West Berlin was ripe with glam rock, urban blight, and Baader-Meinhof terrorists in the 1970s. A walled city cut off from the West, its inhabitants simmered in a pressure cooker of art, drugs, and leftist politics, so it’s no surprise the place captured Lou Reed’s imagination. Back then, he had never set foot in Berlin, but the city became his muse for a while; its dilapidated post-war rubble, drug-fueled dysfunction, and the massive concrete wall that ran through its heart inspired a story. Except for Reed, the story was about the walls that come between people or, more specifically, couples.
The Berlin in Reed’s mind took on operatic proportions, as did the album he named for the city, which chronicles the rise and fall of a love affair, and the requisite drugs, domestic abuse, sex, and suicide you can expect from the patron saint of the underground. Over the course of Berlin’s ten songs, things go from bad to worse for the narrator as his love, Caroline, does too many drugs, goes a little nuts, and tries to kill herself.

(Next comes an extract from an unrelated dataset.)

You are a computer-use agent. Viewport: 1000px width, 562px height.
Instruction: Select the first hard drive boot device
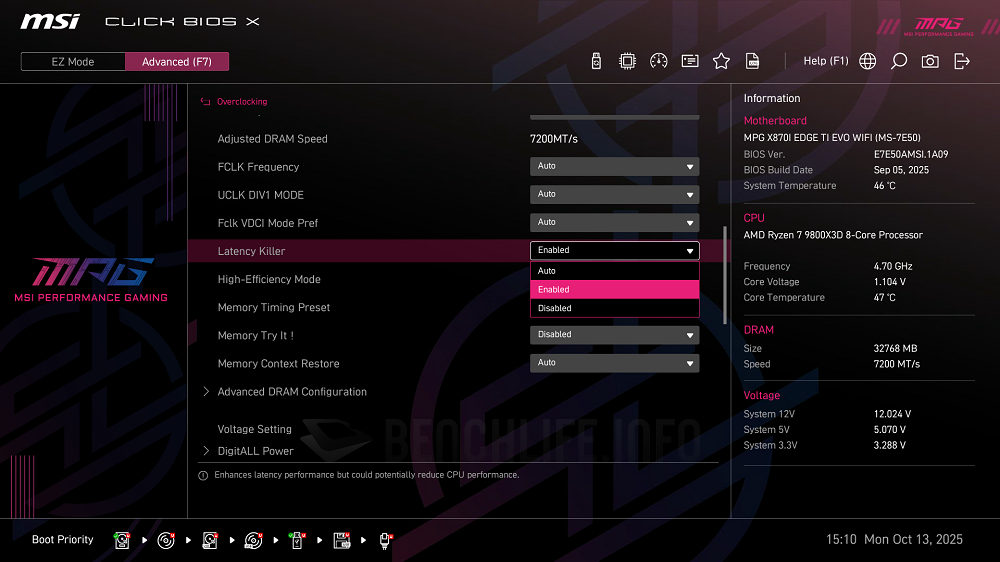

When Berlin was released in 1973, it achieved zero critical success, but thirty-three years later its moment arrived. Reed’s homage to dysfunctional love and self-destruction finally got its due in 2006 when he performed the album in its entirety with a thirty-five-piece ensemble at a warehouse in Brooklyn. Artist/filmmaker Julian Schnabel captured it all on film, and now Rizzoli has captured the film in a book.